Myeloproliferative Disorders Flashcards
What are myeloproliferative disorders?
Uncontrolled proliferation of a single type of stem cell
Considered a form of cancer occurring in the bone marrow, developing and progressing slowly.
What potential transformation can myeloproliferative disorders undergo?
Acute myeloid leukaemia
Name the main types of myeloproliferative disorders.
- Primary myelofibrosis
- Polycythaemia vera
- Essential thrombocytopenia
What are the blood results associated with primary myelofibrosis?
- Low haemoglobin
- High or low WCC
- High or low platelets
What are the blood results associated with polycythaemia vera?
- High haemoglobin
What are the blood results associated with essential thrombocytopenia?
- High platelets
What is a common causative mutation in myeloproliferative disorders?
JAK2
What does myelofibrosis lead to in the bone marrow?
Bone marrow fibrosis
What are the results of bone marrow fibrosis?
- Anaemia (low haemoglobin)
- Leukopenia (low white blood cells)
- Thrombocytopenia (low platelets)
What is extramedullary hematopoiesis?
Production of blood cells in areas outside the bone marrow due to fibrosis
What are the potential effects of extramedullary hematopoiesis in the liver and spleen?
- Hepatomegaly
- Splenomegaly
- Portal hypertension
What are the blood film characteristics in myelofibrosis?

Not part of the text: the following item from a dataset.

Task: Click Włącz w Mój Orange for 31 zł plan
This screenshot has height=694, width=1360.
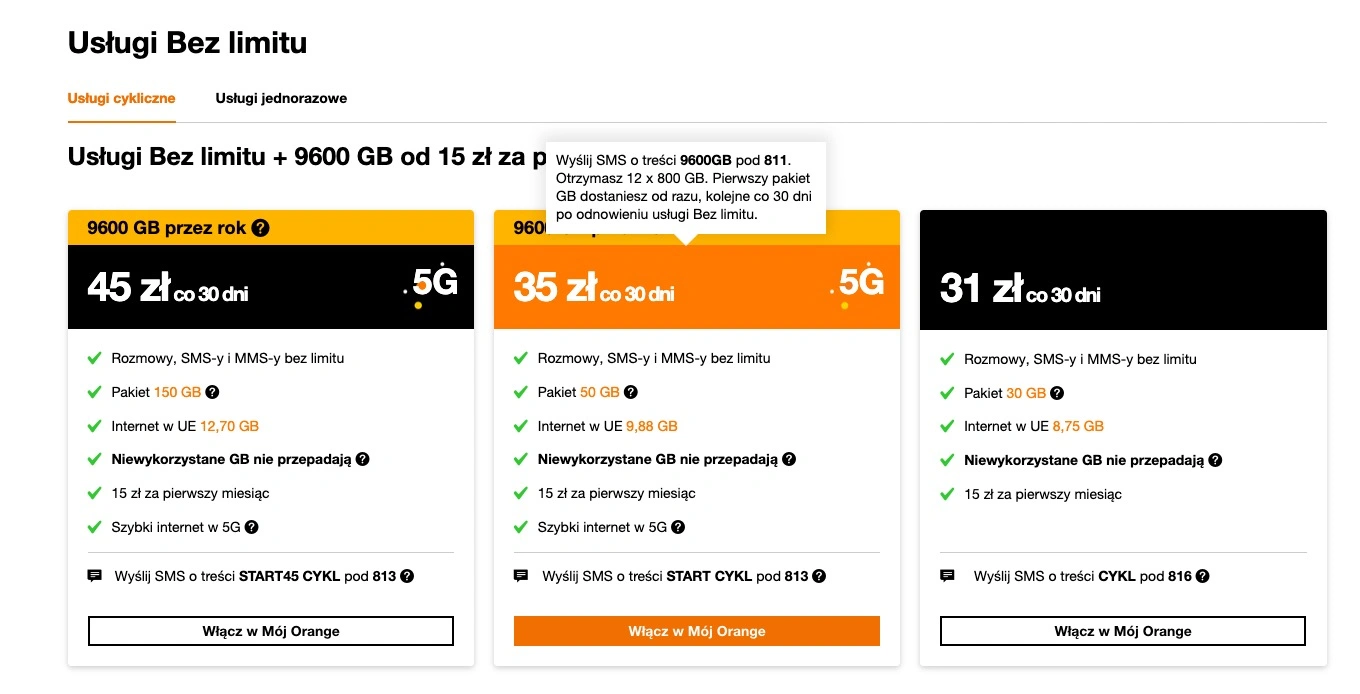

- Teardrop-shaped red blood cells
- Anisocytosis
- Blasts (immature red and white cells)
List some non-specific symptoms of myeloproliferative disorders.
- Fatigue
- Weight loss
- Night sweats
- Fever
What are signs of complications in myeloproliferative disorders?
- Anaemia (tired, SOB, dizzy)
- Splenomegaly (abdo pain)
- Portal hypertension (ascites, varices, abdo pain)
- Low platelets (bleeding and petechiae)
- Raised haemoglobin (itching, headaches, red face)
- Low white cells (infection)
- Gout (complication of polycythaemia)
What are some features of polycythaemia?
- Ruddy complexion (red face)
- Conjunctival plethora
- Splenomegaly
- Hepatomegaly
- Complication → thrombosis
What is the primary method for diagnosing myeloproliferative disorders?
Bone marrow biopsy
What might the aspirate from a bone marrow biopsy show in myelofibrosis?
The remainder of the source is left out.